• **Directions**:
1. Read the passage on single-molecule measurement. Say whether each statement below agrees with it, answering yes or no and quoting the words of the passage that decide it.
(a) Single-molecule fluorescence spectroscopy needs strongly fluorogenic substrates that are turned into fluorescent products.
(b) In single nanoparticles, slow conformational fluctuations cause dynamic disorder.
(c) Bulk measurement techniques reveal the properties of individual molecules.
2. According to the passage on single-molecule measurement, what causes dynamic disorder in single enzymes?
3. Continue the passage on single-molecule measurement from its final sentence.

• **Provided passage**:
Start of Block

Bulk measurement techniques provide ensemble-average reaction properties of huge numbers of molecules . But averages do not tell the full story. Single-molecule (SM) measurement techniques can explore the individual molecular properties and address dynamic aspects that are hidden in ensemble measurements. Single-molecule spectroscopy allows the exploration of hidden heterogeneity of the environment as well as the direct observation of dynamic changes that may lead to some fluctuating or stochastic behavior. Single-molecule fluorescence spectroscopy (SMFS)  requires strongly fluorogenic substrates that are converted into fluorescent products. The waiting times between successive turnover events spans over several orders of magnitude the lead to temporal fluctuations of the reaction rate of an individual enzyme/nanoparticle, a phenomena called dynamic disorder. In single enzymes, slow conformational fluctuations are found to be responsible for dynamic disorder, in single nanoparticles, dynamic surface restructuring contribute to the same. Individual NPs differ in size, shape, and surface sites, which can lead to intrinsic heterogeneity due to the structural dispersion, nonuniform distribution of surface sites, and dynamic surface restructuring. In our research, we introduce a self-consistent pathway approach and a discrete state stochastic approach using chemical master equations to obtain the  the probability distribution function (PDF) of the stochastic reaction times of different catalytic systems and establish a connection with experimental observables. The measurable probability distribution functions and their moments depend on the molecular details of the reaction and provide a way to quantify the molecular mechanisms of the reaction process. The statistical measurements of these fluctuations provide insight into the enzymatic mechanism.

End of Block

• **Study material**:
Start of Block

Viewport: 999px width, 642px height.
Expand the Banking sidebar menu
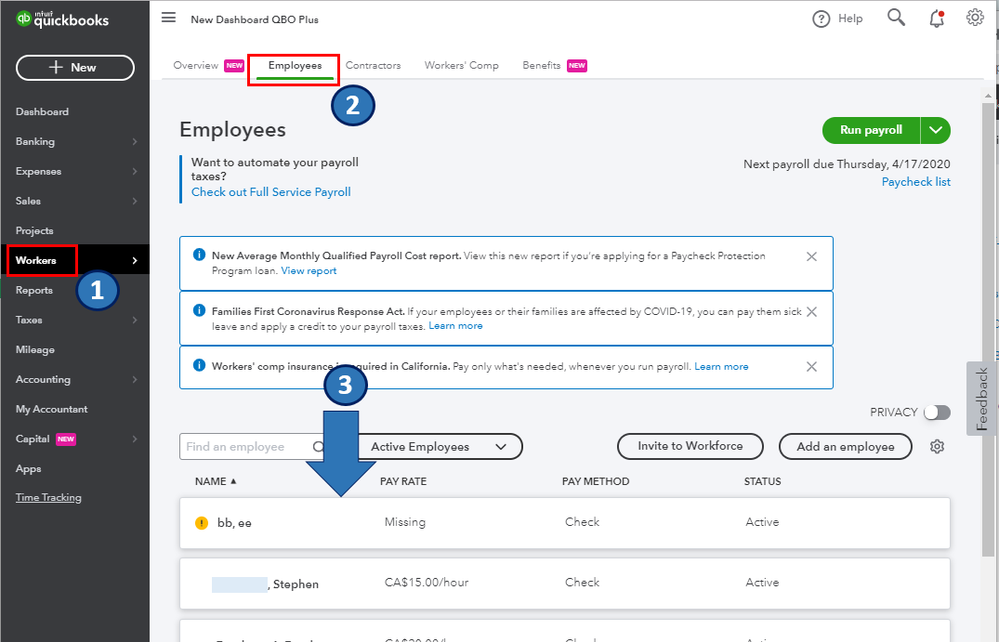[134, 142]
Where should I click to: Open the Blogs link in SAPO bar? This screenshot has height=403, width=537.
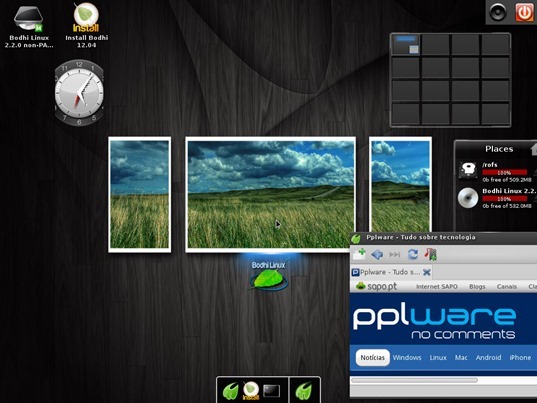[x=477, y=287]
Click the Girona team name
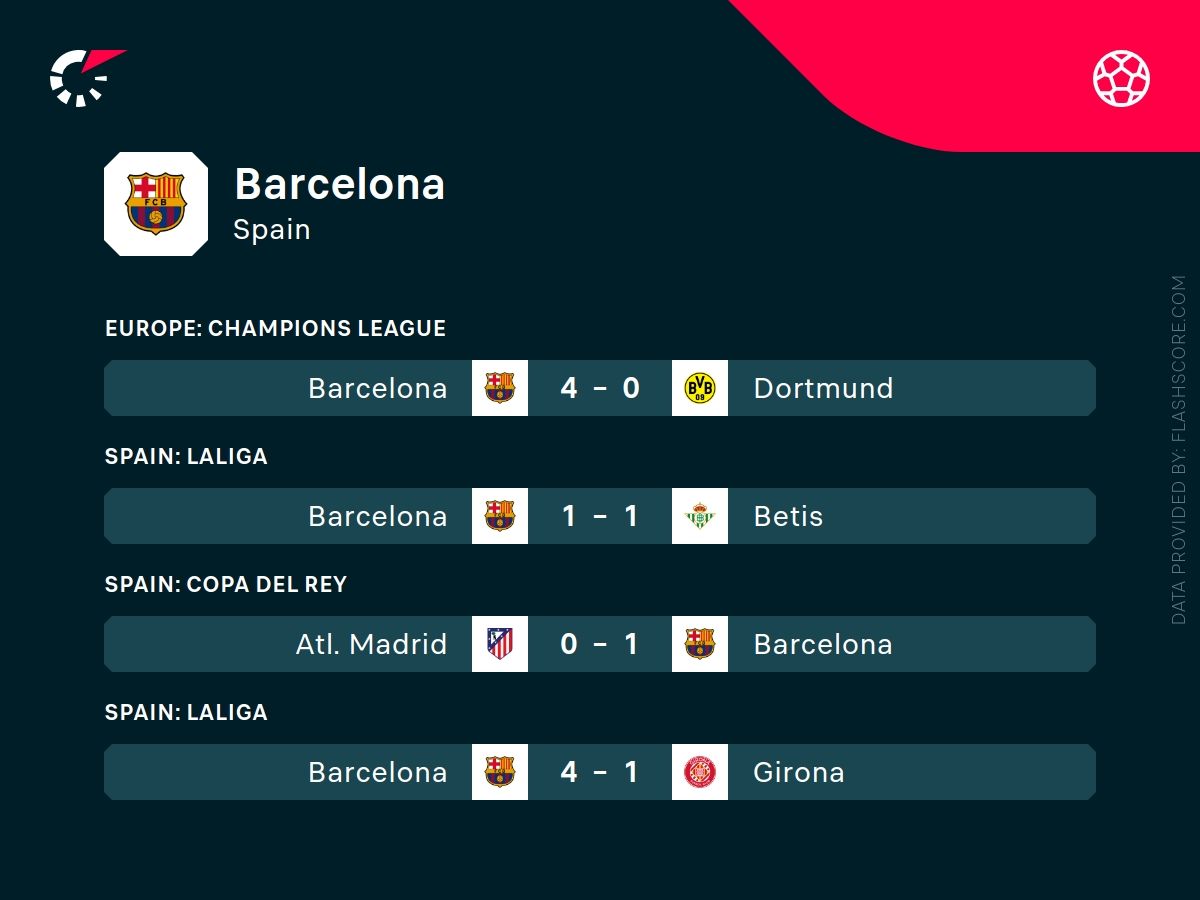This screenshot has width=1200, height=900. point(799,772)
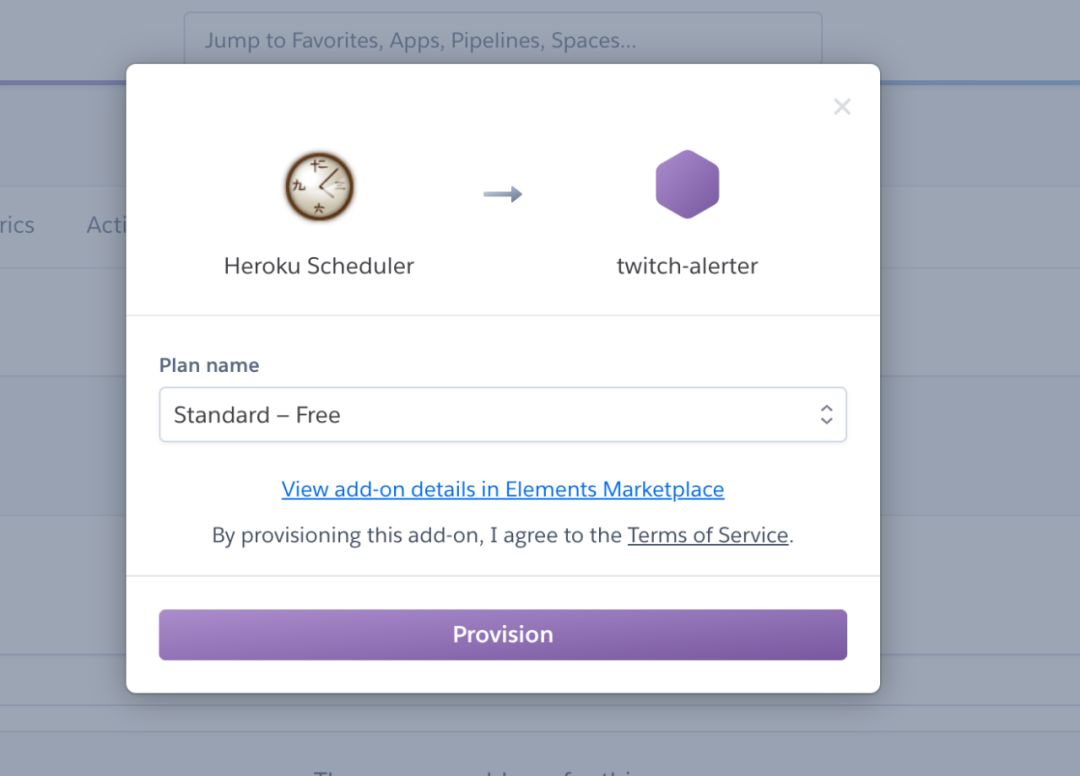
Task: Open View add-on details in Elements Marketplace
Action: [x=503, y=489]
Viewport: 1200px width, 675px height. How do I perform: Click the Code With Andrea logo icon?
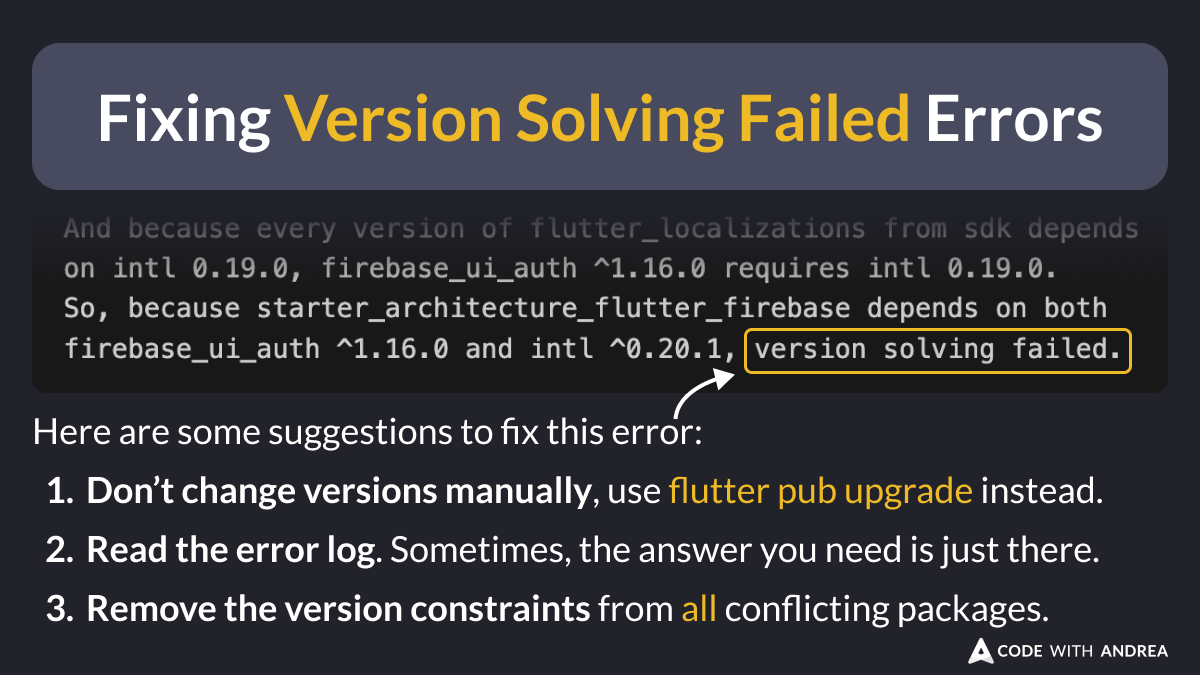click(981, 651)
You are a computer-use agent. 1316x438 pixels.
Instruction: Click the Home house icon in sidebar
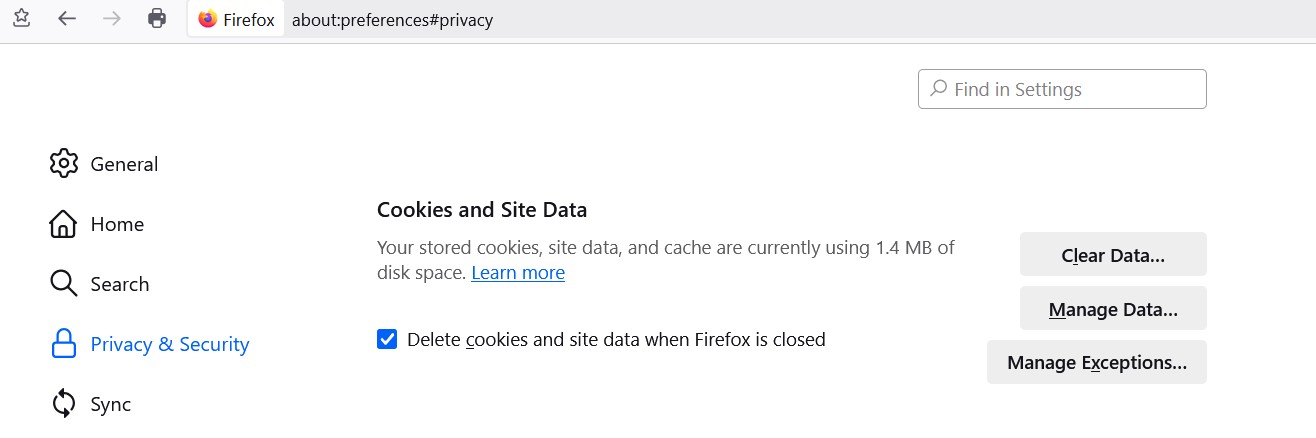63,224
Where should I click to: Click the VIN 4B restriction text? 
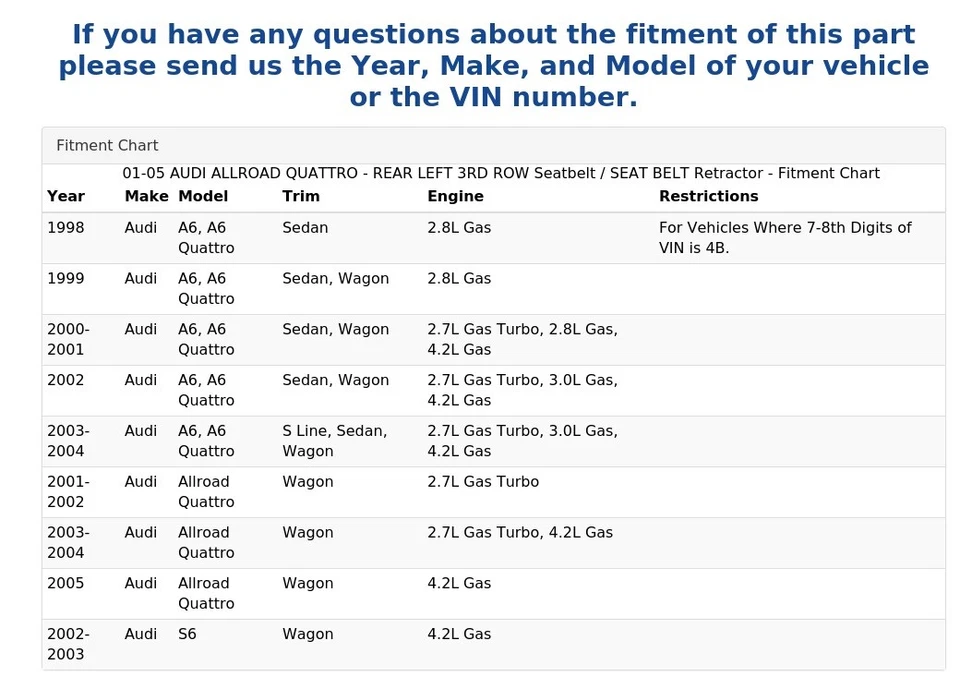coord(785,238)
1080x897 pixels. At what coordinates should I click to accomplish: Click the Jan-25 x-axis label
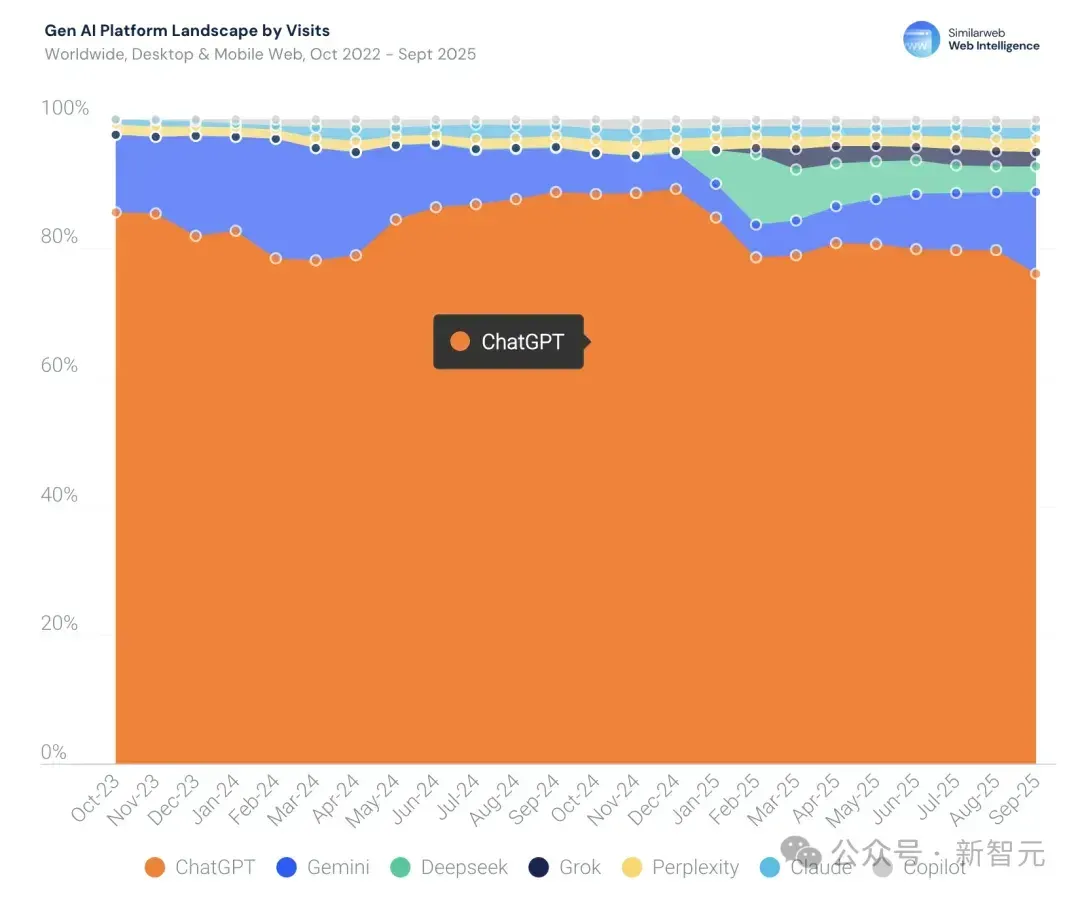696,799
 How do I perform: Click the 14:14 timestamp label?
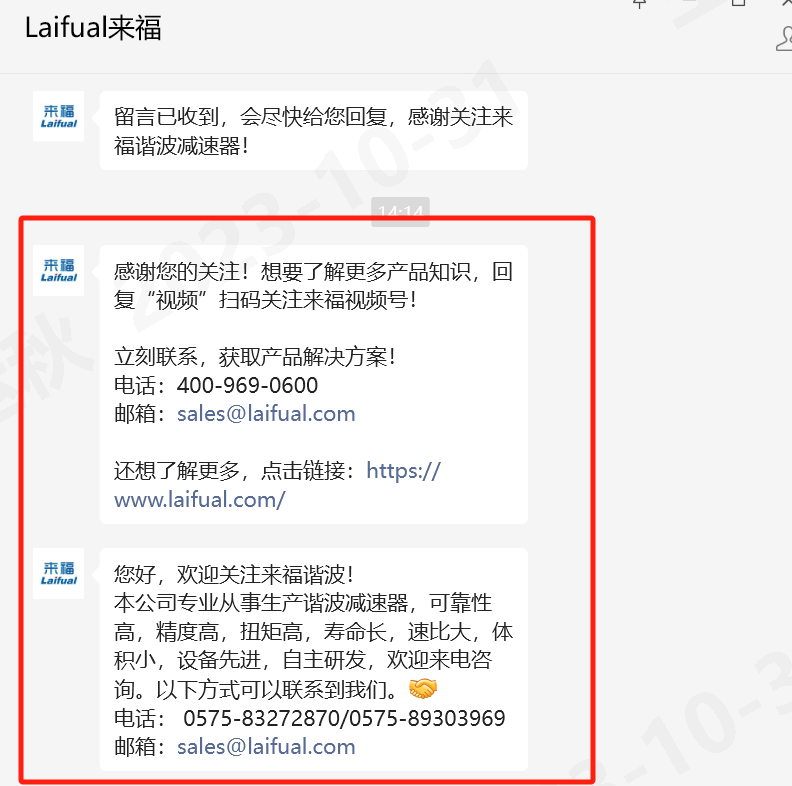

End of Block

• **Responses to the tasks**:
1.
(a) Yes: "requires strongly fluorogenic substrates that are converted into fluorescent products"
(b) No: "in single nanoparticles, dynamic surface restructuring contribute to the same"
(c) No: "Bulk measurement techniques provide ensemble-average reaction properties of huge numbers of molecules"

2. Slow conformational fluctuations.

3.
Polymer translocation plays a crucial role in many biological processes and has been a subject of several theoretical, experimental, and simulation studies. Translocation can be pore-driven case where an electric field acts on the monomers inside the pore. On the other hand, in the end-pulled case the polymer is pulled through a nanopore by either an optical or a magnetic tweezers. Previous studies indicate  that driven translocation processes are far-from-equilibrium phenomena and the quasi-equilibrium approximation does not hold during the translocation process. We develop a proper theoretical treatment of the end-pulled translocation based on the iso flux tension propagation theory and then generalizing this theory  to study the translocation dynamics of a pulled folded polymer through a nanopore that is relevant in understanding the translocation of double-strand DNA using solid state nanopores. We have performed extensive MD simulations of a coarse-grained bead-spring model to benchmark the theory. In the context of pore driven translocation, we explore the role of the polymer -pore interaction on the translocation induced by pore mutations, pH changes and salt concentration gradient using coarse grained molecular dynamics simulations.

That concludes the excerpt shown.